The funds raised by the Lions will be matched by the UK’s Department for International Development (DFID) and the Bill & Melinda Gates Foundation, bringing the total to US$60 million. The announcement was made at the Lions Clubs’ 96th annual convention in Hamburg, Germany.

“Lions Clubs International and its members are excited to continue our commitment to the fight against measles and rubella,” said Lions Clubs International Foundation Chair Wing-Kun Tam. “Through our joint efforts with GAVI and other partners, we will increase access to quality immunization services at every level – globally, nationally and locally – to benefit children in developing countries.”
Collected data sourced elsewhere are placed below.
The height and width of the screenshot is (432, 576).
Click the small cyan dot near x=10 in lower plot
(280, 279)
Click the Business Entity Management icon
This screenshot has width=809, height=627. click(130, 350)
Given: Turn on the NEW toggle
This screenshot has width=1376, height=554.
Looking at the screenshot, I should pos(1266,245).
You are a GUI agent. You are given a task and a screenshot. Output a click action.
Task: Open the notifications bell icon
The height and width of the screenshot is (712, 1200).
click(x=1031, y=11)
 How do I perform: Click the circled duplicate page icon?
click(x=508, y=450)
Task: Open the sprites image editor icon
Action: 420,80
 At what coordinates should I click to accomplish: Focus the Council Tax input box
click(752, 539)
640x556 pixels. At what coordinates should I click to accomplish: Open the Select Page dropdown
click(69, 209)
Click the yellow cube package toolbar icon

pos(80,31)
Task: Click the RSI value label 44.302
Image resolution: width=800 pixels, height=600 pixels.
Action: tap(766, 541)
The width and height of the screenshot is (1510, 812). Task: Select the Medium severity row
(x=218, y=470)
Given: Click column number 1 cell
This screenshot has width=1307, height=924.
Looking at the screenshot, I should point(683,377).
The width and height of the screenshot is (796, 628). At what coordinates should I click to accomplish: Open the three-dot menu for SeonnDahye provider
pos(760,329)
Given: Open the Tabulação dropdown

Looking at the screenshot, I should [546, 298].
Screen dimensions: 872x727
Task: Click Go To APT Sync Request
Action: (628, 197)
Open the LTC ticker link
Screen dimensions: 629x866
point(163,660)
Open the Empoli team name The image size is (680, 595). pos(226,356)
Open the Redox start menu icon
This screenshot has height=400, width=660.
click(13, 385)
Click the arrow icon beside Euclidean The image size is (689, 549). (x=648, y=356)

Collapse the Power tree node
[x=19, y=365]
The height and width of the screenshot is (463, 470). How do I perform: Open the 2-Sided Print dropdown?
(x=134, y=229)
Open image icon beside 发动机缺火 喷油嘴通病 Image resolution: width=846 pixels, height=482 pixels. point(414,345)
Click here to watch a video from the international convention announcing the partnership.

Social mobilization boost

measles vaccines in NepalLions Clubs and GAVI will work with ministries of health in developing countries to ensure children are vaccinated against measles and rubella. Lions will also play a key role in social mobilization efforts by working work with local leaders, coordinating community-level publicity and serving as volunteers at vaccination centers. Measles kills about 160,000 people annually, mostly children under age five. GAVI provides the measles vaccine in a single shot with the vaccine against rubella (German measles).

“This new partnership will bring us another step closer to effectively tackling measles and rubella, two serious infectious diseases,” said Dr. Seth Berkley, CEO of the GAVI Alliance. “Teaming up with the vast network of Lions Clubs worldwide will allow GAVI to immunize more children with the measles-rubella vaccine, ultimately reducing the number of measles deaths and cases of Congenital Rubella Syndrome.”

Lions Clubs has committed to raising US$30 million for GAVI immunization programs by 2017, when Lions Clubs celebrates its 100th anniversary. Under the GAVI Matching Fund, the UK and Gates Foundation match contributions to GAVI from corporations, foundations, their members, customers, employees and business partners with a goal of raising US$260 million for immunization through 2015.

“We are grateful for the continued and generous commitment of Lions Clubs International and its members to improving the health of the world’s poorest children,” said Bill Gates Sr., co-chair of the Bill & Melinda Gates Foundation. “This partnership will help us urgently reach all children, no matter where they live, with the vaccines they need.”

The partnership makes Lions Clubs the largest member of the GAVI Matching Fund, which now has secured more than US$145 million in private sector gifts and donor matches. Lions Clubs is the Matching Fund’s 10th member.

“Giving the measles vaccine to children is one of the simplest things we can do to protect them from the disease and its dreadful consequences,” said Justine Greening, the UK’s Secretary of State for International Development. “The funds raised by Lions Members and matched by the UK will mean that millions of children will lead healthier and happier lives, able to better contribute to their communities.”

Measles is a highly infectious and deadly disease, killing an estimated 430 people daily, according to the World Health Organization (WHO), by weakening the immune system, making young children vulnerable to pneumonia, blindness, diarrhea and encephalitis. But measles can be prevented with a safe and inexpensive vaccine. The measles-rubella vaccine funded by GAVI costs around 50 US cents per dose.

According to the WHO, measles deaths have been reduced by 71% since 2001. GAVI and Lions Clubs have worked with the Measles & Rubella Initiative to support campaigns that have contributed to this reduction. Recent experience shows that failure to give enough children their first dose of measles vaccination through routine immunization can result in serious outbreaks. As a result, the GAVI-Lions Clubs partnership will focus on support of routine immunization and strengthening health systems. By 2020, more than 700 million children in 49 countries are expected to be immunized against measles and rubella.

“These additional resources will help countries reach the 20 million children who have yet to receive measles vaccine, and will provide further momentum to bring us closer to eliminating measles,” said Dr. Stephen Cochi, a senior advisor on immunization at the US Centers for Disease Control and Prevention, on behalf of the Measles & Rubella Initiative.